Balancing engineering projects, open-source contributions, and university means deep-focus writing is a luxury I rarely have. I wanted to test a hypothesis: Can a developer leverage LLMs to fully automate content creation without losing technical depth?
I launched my "Engineering in the Wild" & "System Design" series to find out.
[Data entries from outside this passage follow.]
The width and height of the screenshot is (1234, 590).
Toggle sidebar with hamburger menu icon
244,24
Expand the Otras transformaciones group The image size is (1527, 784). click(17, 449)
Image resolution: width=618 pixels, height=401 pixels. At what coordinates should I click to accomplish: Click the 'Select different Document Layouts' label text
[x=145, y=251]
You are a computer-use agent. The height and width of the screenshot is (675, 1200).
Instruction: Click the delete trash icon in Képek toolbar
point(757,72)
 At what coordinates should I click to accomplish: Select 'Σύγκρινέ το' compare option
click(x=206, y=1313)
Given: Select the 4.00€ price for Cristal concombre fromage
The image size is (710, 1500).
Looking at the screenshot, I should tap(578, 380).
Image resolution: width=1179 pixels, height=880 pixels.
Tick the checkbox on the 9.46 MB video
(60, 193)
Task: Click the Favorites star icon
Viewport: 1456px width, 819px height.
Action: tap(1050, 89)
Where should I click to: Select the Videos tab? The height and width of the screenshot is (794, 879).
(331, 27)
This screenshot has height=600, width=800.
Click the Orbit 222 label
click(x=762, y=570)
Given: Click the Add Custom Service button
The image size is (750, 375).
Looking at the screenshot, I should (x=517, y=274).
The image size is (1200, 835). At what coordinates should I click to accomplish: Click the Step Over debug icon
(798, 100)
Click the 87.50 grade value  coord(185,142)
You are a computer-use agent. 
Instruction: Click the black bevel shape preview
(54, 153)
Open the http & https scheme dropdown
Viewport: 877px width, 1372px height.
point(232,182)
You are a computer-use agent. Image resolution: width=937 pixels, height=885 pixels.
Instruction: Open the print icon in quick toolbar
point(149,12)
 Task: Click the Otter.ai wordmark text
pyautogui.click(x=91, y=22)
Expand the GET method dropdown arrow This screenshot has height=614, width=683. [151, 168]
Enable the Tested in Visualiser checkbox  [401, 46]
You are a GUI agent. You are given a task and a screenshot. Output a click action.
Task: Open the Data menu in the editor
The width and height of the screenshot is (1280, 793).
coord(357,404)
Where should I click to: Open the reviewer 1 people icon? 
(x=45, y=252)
Here is what I learned from letting AI ghostwrite my blog, and why I’m officially pivoting my strategy.
The Workflow
It wasn’t just mindless prompting. I built a specific pipeline to ground the AI in reality:
- Input: Raw notes on architectural decisions (like sync APIs vs. Pub/Sub) or details from my ongoing projects.
- Generation: Prompting the LLM to structure an engaging, DEV.to-optimized article.
- Output: Flawless markdown, clean code snippets, and accessible analogies.
On paper, it worked perfectly. I shipped consistently, and the articles read like polished, textbook overviews that explained complex concepts exceptionally well.
The Flaw: Sanitized Engineering
While the explanations were solid, the experiment revealed a fatal flaw in fully automated content: it completely sanitizes the reality of writing code.
Reviewing the generated articles made a few things glaringly obvious:
- Loss of Signal: AI outputs the statistical average of human knowledge. It produces clean, pristine ideals. But real engineering is chaotic and messy.
- Erasure of Friction: The real value of a dev blog isn't just the final architecture—it’s the friction it took to get there. AI erased the edge-case geofencing bugs in my attendance platform, the legacy codebase constraints at my enterprise internship, and the brutal code reviews from merging open-source AI modules.
- The Commodity Trap: A flawless explanation of a protocol is useful, but if anyone can generate it in ten seconds, it loses its unique edge. It didn’t show how I think; it showed how the model thinks.
The Pivot: Authentic Grit
The foundational overviews the AI helped me build serve their purpose, and AI remains a phenomenal tool. But going forward, the workflow for "Engineering in the Wild" & "System Design" is evolving.
The best documentation isn’t just a flawless essay; it’s a collection of genuine experiences from the trenches of development. It’s time to bring the grit back to this blog.
Even this meta-analysis was generated by AI :) but the pivot is 100% human.